START DATA RECORDS

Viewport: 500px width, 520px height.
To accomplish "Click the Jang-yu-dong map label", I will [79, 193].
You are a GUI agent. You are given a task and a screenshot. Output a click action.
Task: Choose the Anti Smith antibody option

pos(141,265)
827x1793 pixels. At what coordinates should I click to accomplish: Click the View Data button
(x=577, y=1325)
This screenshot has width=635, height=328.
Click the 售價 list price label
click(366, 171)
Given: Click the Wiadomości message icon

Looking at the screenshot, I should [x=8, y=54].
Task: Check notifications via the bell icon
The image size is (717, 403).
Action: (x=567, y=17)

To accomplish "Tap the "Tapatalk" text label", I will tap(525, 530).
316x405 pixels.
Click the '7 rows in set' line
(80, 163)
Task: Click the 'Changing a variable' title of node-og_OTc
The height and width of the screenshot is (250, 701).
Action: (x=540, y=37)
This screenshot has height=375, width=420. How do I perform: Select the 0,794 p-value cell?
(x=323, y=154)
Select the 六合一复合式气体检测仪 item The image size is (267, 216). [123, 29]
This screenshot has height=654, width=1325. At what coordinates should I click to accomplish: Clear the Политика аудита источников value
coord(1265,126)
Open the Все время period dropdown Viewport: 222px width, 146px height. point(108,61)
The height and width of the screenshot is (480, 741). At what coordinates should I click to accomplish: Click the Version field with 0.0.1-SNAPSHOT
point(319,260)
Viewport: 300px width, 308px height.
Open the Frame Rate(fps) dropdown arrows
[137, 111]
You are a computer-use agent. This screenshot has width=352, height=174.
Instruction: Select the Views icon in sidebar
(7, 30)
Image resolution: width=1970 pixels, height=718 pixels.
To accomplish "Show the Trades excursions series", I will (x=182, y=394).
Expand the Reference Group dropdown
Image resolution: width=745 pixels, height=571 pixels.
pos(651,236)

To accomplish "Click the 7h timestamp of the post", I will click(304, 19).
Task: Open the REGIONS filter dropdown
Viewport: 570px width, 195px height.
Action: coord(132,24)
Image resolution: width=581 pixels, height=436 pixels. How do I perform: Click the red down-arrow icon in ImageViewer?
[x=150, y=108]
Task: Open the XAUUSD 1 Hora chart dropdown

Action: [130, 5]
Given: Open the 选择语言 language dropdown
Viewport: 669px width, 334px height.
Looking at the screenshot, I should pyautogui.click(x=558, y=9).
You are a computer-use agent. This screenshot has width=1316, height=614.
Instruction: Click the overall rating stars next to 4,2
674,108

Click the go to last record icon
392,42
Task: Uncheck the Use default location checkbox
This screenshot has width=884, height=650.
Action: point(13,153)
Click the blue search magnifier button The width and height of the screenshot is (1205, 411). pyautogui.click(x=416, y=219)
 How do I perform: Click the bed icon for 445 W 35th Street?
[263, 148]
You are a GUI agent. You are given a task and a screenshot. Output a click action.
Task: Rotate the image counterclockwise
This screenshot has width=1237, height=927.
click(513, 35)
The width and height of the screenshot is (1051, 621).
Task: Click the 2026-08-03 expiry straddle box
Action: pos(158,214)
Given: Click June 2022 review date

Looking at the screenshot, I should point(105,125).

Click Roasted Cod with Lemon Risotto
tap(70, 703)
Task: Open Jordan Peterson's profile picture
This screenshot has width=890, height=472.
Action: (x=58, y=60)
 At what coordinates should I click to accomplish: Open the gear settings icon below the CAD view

END DATA RECORDS

## [TASK OBJECTIVE]
Word for word, output the records that appear above.

## [RESPONSE TO THIS TASK]
Viewport: 500px width, 520px height.
To accomplish "Click the Jang-yu-dong map label", I will [79, 193].
You are a GUI agent. You are given a task and a screenshot. Output a click action.
Task: Choose the Anti Smith antibody option

pos(141,265)
827x1793 pixels. At what coordinates should I click to accomplish: Click the View Data button
(x=577, y=1325)
This screenshot has width=635, height=328.
Click the 售價 list price label
click(366, 171)
Given: Click the Wiadomości message icon

Looking at the screenshot, I should [x=8, y=54].
Task: Check notifications via the bell icon
The image size is (717, 403).
Action: (x=567, y=17)

To accomplish "Tap the "Tapatalk" text label", I will tap(525, 530).
316x405 pixels.
Click the '7 rows in set' line
(80, 163)
Task: Click the 'Changing a variable' title of node-og_OTc
The height and width of the screenshot is (250, 701).
Action: (x=540, y=37)
This screenshot has height=375, width=420. How do I perform: Select the 0,794 p-value cell?
(x=323, y=154)
Select the 六合一复合式气体检测仪 item The image size is (267, 216). [123, 29]
This screenshot has height=654, width=1325. At what coordinates should I click to accomplish: Clear the Политика аудита источников value
coord(1265,126)
Open the Все время period dropdown Viewport: 222px width, 146px height. point(108,61)
The height and width of the screenshot is (480, 741). At what coordinates should I click to accomplish: Click the Version field with 0.0.1-SNAPSHOT
point(319,260)
Viewport: 300px width, 308px height.
Open the Frame Rate(fps) dropdown arrows
[137, 111]
You are a computer-use agent. This screenshot has width=352, height=174.
Instruction: Select the Views icon in sidebar
(7, 30)
Image resolution: width=1970 pixels, height=718 pixels.
To accomplish "Show the Trades excursions series", I will (x=182, y=394).
Expand the Reference Group dropdown
Image resolution: width=745 pixels, height=571 pixels.
pos(651,236)

To accomplish "Click the 7h timestamp of the post", I will click(304, 19).
Task: Open the REGIONS filter dropdown
Viewport: 570px width, 195px height.
Action: coord(132,24)
Image resolution: width=581 pixels, height=436 pixels. How do I perform: Click the red down-arrow icon in ImageViewer?
[x=150, y=108]
Task: Open the XAUUSD 1 Hora chart dropdown

Action: [130, 5]
Given: Open the 选择语言 language dropdown
Viewport: 669px width, 334px height.
Looking at the screenshot, I should pyautogui.click(x=558, y=9).
You are a computer-use agent. This screenshot has width=1316, height=614.
Instruction: Click the overall rating stars next to 4,2
674,108

Click the go to last record icon
392,42
Task: Uncheck the Use default location checkbox
This screenshot has width=884, height=650.
Action: point(13,153)
Click the blue search magnifier button The width and height of the screenshot is (1205, 411). pyautogui.click(x=416, y=219)
 How do I perform: Click the bed icon for 445 W 35th Street?
[263, 148]
You are a GUI agent. You are given a task and a screenshot. Output a click action.
Task: Rotate the image counterclockwise
This screenshot has width=1237, height=927.
click(513, 35)
The width and height of the screenshot is (1051, 621).
Task: Click the 2026-08-03 expiry straddle box
Action: pos(158,214)
Given: Click June 2022 review date

Looking at the screenshot, I should point(105,125).

Click Roasted Cod with Lemon Risotto
tap(70, 703)
Task: Open Jordan Peterson's profile picture
This screenshot has width=890, height=472.
Action: (x=58, y=60)
 At what coordinates should I click to accomplish: Open the gear settings icon below the CAD view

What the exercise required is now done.